3/21/2011 c1 4Iva Hartnet
Hi I think while it IS sweet that you've written about someone you care about very deeply... As a piece of writing it doesn't deliver all that you want it to. For instance I don't feel that depth or passion of your love for her. And your grammar needs quite a lot of work.

Maybe you could look up a writing course in your locality and work on the weak spots. And as a writer myself I enjoy falling in love with my characters. You left me searching for it.

It doesn't really hit you emotionally, or to be brutally frank on ANY level! But working hard counts so I hope you keep writing and try to improve the areas I mentioned :)
3/21/2011 c1 2RMRBOAKES
First off, thanks for the review ;P

Secondly, nice rhyming adaptation of The Room; it's about time this masterpiece of a film deserved a novelisation of some sort!

Judging from your reviewers here though, not many people have heard of your Magnum Opus...you should definitely spend on publicity and advertising in order to get the sequel maximum exposure ;)
3/18/2011 c1 Kerprew
haha, very origional. But work on the grammer.
3/18/2011 c1 Ana3498
Wow...I'm sorry but I think you're the only exception to the saying, 'Practice makes perfect'.
3/18/2011 c1 1Pain1415
and you complained about my story... this is horrible work on your own stuff and make sure its actually decent before you complain about other people
3/17/2011 c1 ThE AvEnGeR
UH...right...

I'll pretend I didn't read this
3/17/2011 c1 PowerOfTheHand
(BITCH if you ever betray me, you and your stupid mother can get out, get out, GET OUT MY LIFE!)



lol how romantic
3/17/2011 c1 9BubbleBlower
Hii! I am aware that your English may not be the best however i think if you practice it will be good.

Guys who reviewed-i think you should know that fiction press is a site for everyone regardless on where we come from. Wiseau is a member of this site just like you and me so he should have a little respect.

ok, about the poem-it was kind of sweet that you love Lisa, and you even wrote a poem- to think that someone would write a poem for the one they love-isn't that adorable! and you tried your hardest, that's what counts, if you write something from the heart then that's all there is to it, you don't need to be perfect at it!

However, there are times when your grammar is wrong-i think you need to revise the grammar a bit more! I don't blame you, my grammar is rubbish so I'm not the one to talk!

so keep it up and practice lots and lots and don't give up! i started t write last year and my stories compared to everyone is really bad, so i will not give up.
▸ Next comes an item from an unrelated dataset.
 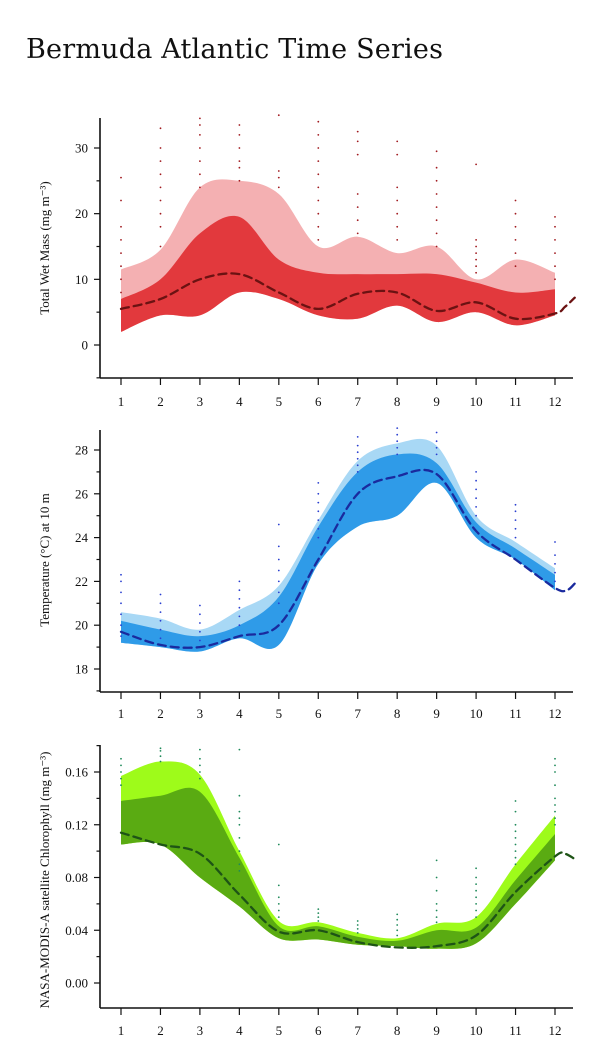 What do you see at coordinates (516, 1030) in the screenshot?
I see `x-tick-label: 11` at bounding box center [516, 1030].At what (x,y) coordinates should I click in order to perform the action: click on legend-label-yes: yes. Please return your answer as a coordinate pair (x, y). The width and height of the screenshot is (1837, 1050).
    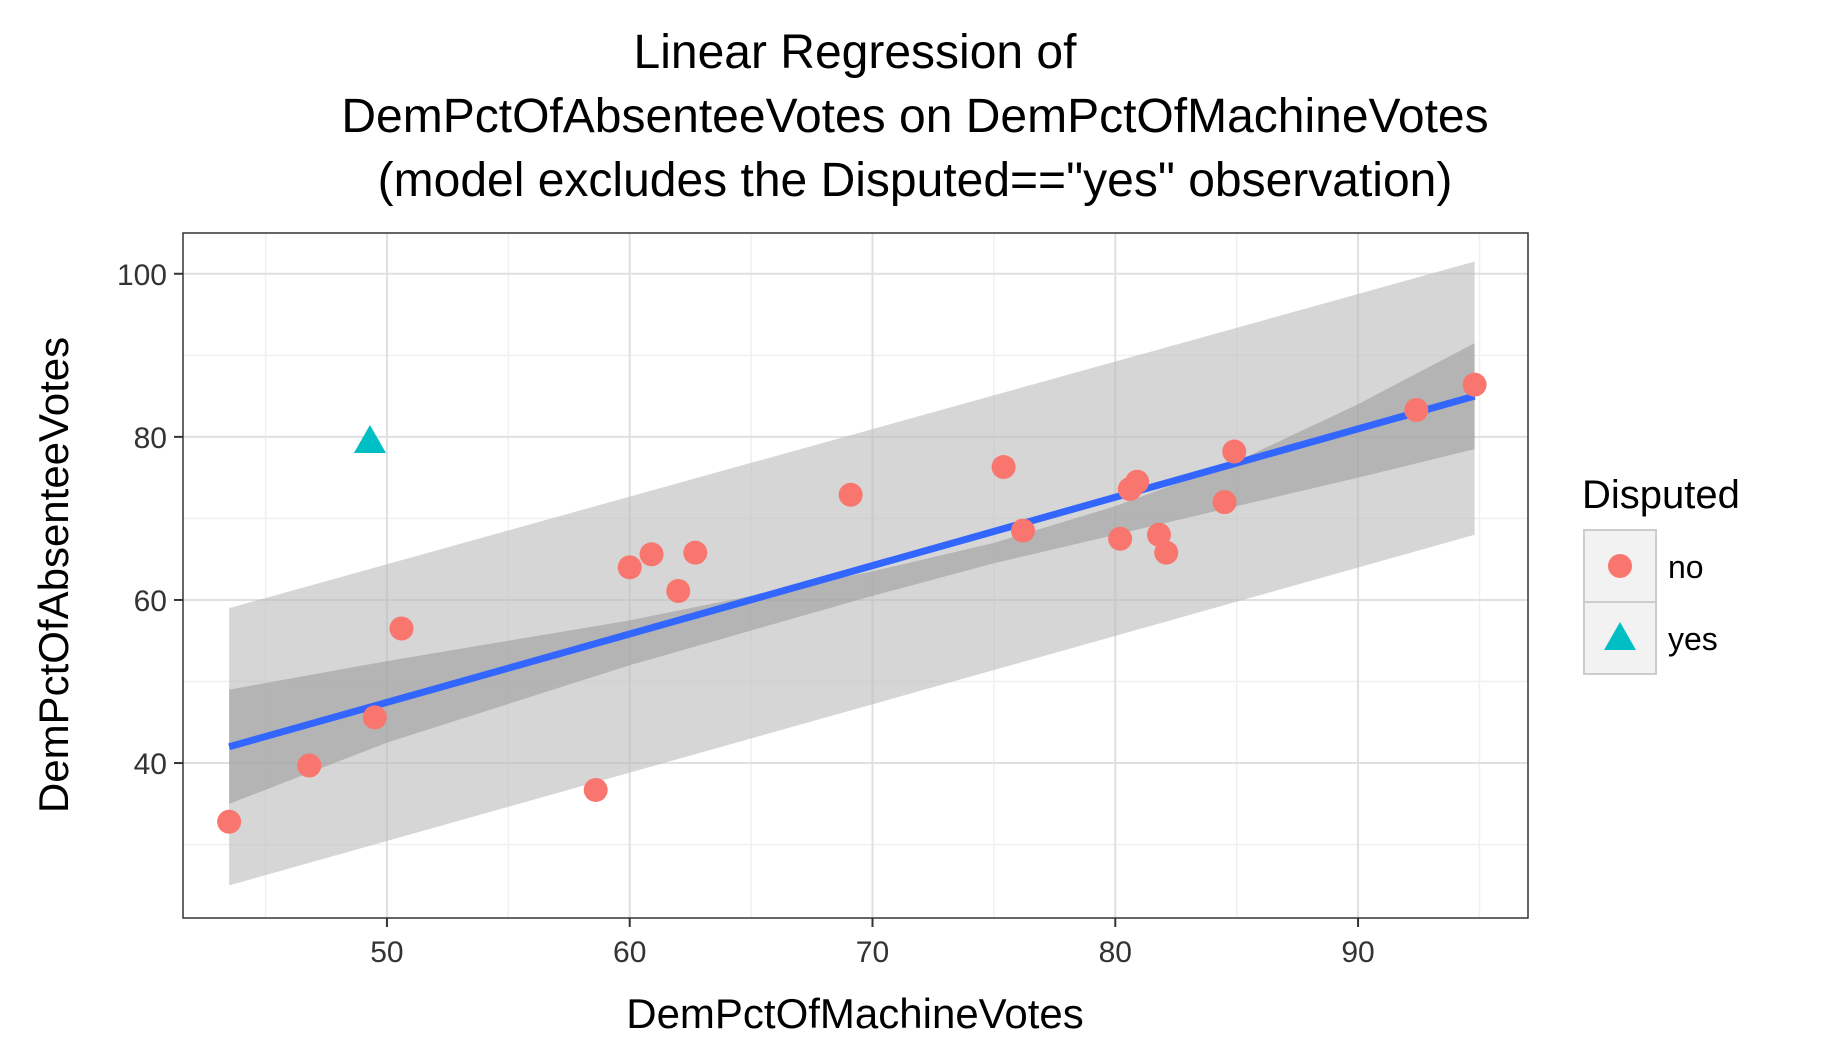
    Looking at the image, I should click on (1693, 639).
Heehee so take care and update more and don't give up =] and bye =]
1/31/2011 c1 Anoneemoose
HILARIOUS. I especially loved the rhyming. The only thing is that I think you should tone down the references a bit, to keep it subtle. Though, judging by the rest of these reviews, maybe you need to be a little LESS subtle!

I've seen some of your review comments around the site, and I just want to let you know how much I giggle when I read them.